What follows are records. Restate all of them word for word.

_Records for this exercise_.
· · ·
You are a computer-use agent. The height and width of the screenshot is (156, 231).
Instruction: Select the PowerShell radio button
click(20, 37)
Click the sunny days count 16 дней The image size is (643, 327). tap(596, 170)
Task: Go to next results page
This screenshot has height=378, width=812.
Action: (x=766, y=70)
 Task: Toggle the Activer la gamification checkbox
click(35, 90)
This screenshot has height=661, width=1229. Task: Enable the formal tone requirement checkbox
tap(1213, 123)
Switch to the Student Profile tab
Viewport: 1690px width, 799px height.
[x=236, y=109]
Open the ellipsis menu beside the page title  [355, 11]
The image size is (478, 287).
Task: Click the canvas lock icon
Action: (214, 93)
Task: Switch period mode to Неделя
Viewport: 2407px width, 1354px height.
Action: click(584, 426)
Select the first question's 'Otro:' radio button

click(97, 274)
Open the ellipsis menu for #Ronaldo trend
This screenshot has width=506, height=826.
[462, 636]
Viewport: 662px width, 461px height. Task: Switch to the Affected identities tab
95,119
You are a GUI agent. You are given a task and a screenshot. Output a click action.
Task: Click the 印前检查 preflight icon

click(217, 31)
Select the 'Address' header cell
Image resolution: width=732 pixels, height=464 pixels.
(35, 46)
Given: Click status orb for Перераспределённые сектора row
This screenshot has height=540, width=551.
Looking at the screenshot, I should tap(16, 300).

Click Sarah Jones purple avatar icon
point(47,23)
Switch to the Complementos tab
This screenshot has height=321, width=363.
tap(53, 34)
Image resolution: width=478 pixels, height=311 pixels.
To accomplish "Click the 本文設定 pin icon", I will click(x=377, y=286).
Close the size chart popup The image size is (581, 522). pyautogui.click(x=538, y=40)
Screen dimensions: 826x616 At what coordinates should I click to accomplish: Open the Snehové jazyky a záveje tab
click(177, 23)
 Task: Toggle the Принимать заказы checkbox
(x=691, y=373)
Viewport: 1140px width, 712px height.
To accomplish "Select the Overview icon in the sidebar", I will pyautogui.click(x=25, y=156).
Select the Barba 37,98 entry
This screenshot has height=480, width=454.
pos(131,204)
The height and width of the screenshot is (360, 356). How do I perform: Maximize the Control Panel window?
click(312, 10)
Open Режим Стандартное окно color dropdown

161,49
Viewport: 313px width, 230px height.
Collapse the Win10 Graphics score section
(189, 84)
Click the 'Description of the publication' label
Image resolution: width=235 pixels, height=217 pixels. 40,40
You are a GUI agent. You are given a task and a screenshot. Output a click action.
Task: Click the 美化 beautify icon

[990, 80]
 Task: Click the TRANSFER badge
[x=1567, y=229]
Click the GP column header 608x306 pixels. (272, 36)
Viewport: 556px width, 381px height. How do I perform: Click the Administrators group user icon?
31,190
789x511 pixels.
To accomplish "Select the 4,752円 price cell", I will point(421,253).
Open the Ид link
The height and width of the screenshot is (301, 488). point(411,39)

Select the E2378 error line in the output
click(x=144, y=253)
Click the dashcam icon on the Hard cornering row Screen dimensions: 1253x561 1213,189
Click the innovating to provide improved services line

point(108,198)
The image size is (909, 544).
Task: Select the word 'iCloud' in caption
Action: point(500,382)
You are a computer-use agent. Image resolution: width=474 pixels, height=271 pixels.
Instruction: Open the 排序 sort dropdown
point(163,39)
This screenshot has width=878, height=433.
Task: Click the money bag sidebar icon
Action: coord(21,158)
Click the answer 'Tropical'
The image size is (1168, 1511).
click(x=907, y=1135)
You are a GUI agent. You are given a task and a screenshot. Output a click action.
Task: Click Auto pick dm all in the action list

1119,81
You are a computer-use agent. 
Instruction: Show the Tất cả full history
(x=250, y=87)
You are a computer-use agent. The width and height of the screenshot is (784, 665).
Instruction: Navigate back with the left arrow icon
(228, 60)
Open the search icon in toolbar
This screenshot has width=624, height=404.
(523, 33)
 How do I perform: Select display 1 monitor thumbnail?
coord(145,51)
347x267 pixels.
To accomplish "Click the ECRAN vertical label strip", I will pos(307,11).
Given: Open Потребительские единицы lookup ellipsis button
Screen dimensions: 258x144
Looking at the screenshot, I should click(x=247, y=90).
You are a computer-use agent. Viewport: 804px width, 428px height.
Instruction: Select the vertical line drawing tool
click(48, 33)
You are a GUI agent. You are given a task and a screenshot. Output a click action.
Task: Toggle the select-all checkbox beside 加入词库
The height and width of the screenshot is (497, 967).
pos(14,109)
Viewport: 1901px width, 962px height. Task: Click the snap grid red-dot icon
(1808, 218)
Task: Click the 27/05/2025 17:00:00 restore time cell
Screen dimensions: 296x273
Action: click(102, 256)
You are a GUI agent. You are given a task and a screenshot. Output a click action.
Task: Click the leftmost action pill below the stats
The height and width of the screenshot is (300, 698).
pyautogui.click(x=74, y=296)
· · ·
_Answer below_.
You are a computer-use agent. The height and width of the screenshot is (156, 231).
Instruction: Select the PowerShell radio button
click(20, 37)
Click the sunny days count 16 дней The image size is (643, 327). tap(596, 170)
Task: Go to next results page
This screenshot has height=378, width=812.
Action: (x=766, y=70)
 Task: Toggle the Activer la gamification checkbox
click(35, 90)
This screenshot has height=661, width=1229. Task: Enable the formal tone requirement checkbox
tap(1213, 123)
Switch to the Student Profile tab
Viewport: 1690px width, 799px height.
[x=236, y=109]
Open the ellipsis menu beside the page title  [355, 11]
The image size is (478, 287).
Task: Click the canvas lock icon
Action: (214, 93)
Task: Switch period mode to Неделя
Viewport: 2407px width, 1354px height.
Action: click(584, 426)
Select the first question's 'Otro:' radio button

click(97, 274)
Open the ellipsis menu for #Ronaldo trend
This screenshot has width=506, height=826.
[462, 636]
Viewport: 662px width, 461px height. Task: Switch to the Affected identities tab
95,119
You are a GUI agent. You are given a task and a screenshot. Output a click action.
Task: Click the 印前检查 preflight icon

click(217, 31)
Select the 'Address' header cell
Image resolution: width=732 pixels, height=464 pixels.
(35, 46)
Given: Click status orb for Перераспределённые сектора row
This screenshot has height=540, width=551.
Looking at the screenshot, I should tap(16, 300).

Click Sarah Jones purple avatar icon
point(47,23)
Switch to the Complementos tab
This screenshot has height=321, width=363.
tap(53, 34)
Image resolution: width=478 pixels, height=311 pixels.
To accomplish "Click the 本文設定 pin icon", I will click(x=377, y=286).
Close the size chart popup The image size is (581, 522). pyautogui.click(x=538, y=40)
Screen dimensions: 826x616 At what coordinates should I click to accomplish: Open the Snehové jazyky a záveje tab
click(177, 23)
 Task: Toggle the Принимать заказы checkbox
(x=691, y=373)
Viewport: 1140px width, 712px height.
To accomplish "Select the Overview icon in the sidebar", I will pyautogui.click(x=25, y=156).
Select the Barba 37,98 entry
This screenshot has height=480, width=454.
pos(131,204)
The height and width of the screenshot is (360, 356). How do I perform: Maximize the Control Panel window?
click(312, 10)
Open Режим Стандартное окно color dropdown

161,49
Viewport: 313px width, 230px height.
Collapse the Win10 Graphics score section
(189, 84)
Click the 'Description of the publication' label
Image resolution: width=235 pixels, height=217 pixels. 40,40
You are a GUI agent. You are given a task and a screenshot. Output a click action.
Task: Click the 美化 beautify icon

[990, 80]
 Task: Click the TRANSFER badge
[x=1567, y=229]
Click the GP column header 608x306 pixels. (272, 36)
Viewport: 556px width, 381px height. How do I perform: Click the Administrators group user icon?
31,190
789x511 pixels.
To accomplish "Select the 4,752円 price cell", I will point(421,253).
Open the Ид link
The height and width of the screenshot is (301, 488). point(411,39)

Select the E2378 error line in the output
click(x=144, y=253)
Click the dashcam icon on the Hard cornering row Screen dimensions: 1253x561 1213,189
Click the innovating to provide improved services line

point(108,198)
The image size is (909, 544).
Task: Select the word 'iCloud' in caption
Action: point(500,382)
You are a computer-use agent. Image resolution: width=474 pixels, height=271 pixels.
Instruction: Open the 排序 sort dropdown
point(163,39)
This screenshot has width=878, height=433.
Task: Click the money bag sidebar icon
Action: coord(21,158)
Click the answer 'Tropical'
The image size is (1168, 1511).
click(x=907, y=1135)
You are a GUI agent. You are given a task and a screenshot. Output a click action.
Task: Click Auto pick dm all in the action list

1119,81
You are a computer-use agent. 
Instruction: Show the Tất cả full history
(x=250, y=87)
You are a computer-use agent. The width and height of the screenshot is (784, 665).
Instruction: Navigate back with the left arrow icon
(228, 60)
Open the search icon in toolbar
This screenshot has width=624, height=404.
(523, 33)
 How do I perform: Select display 1 monitor thumbnail?
coord(145,51)
347x267 pixels.
To accomplish "Click the ECRAN vertical label strip", I will pos(307,11).
Given: Open Потребительские единицы lookup ellipsis button
Screen dimensions: 258x144
Looking at the screenshot, I should click(x=247, y=90).
You are a computer-use agent. Viewport: 804px width, 428px height.
Instruction: Select the vertical line drawing tool
click(48, 33)
You are a GUI agent. You are given a task and a screenshot. Output a click action.
Task: Toggle the select-all checkbox beside 加入词库
The height and width of the screenshot is (497, 967).
pos(14,109)
Viewport: 1901px width, 962px height. Task: Click the snap grid red-dot icon
(1808, 218)
Task: Click the 27/05/2025 17:00:00 restore time cell
Screen dimensions: 296x273
Action: click(102, 256)
You are a GUI agent. You are given a task and a screenshot. Output a click action.
Task: Click the leftmost action pill below the stats
The height and width of the screenshot is (300, 698).
pyautogui.click(x=74, y=296)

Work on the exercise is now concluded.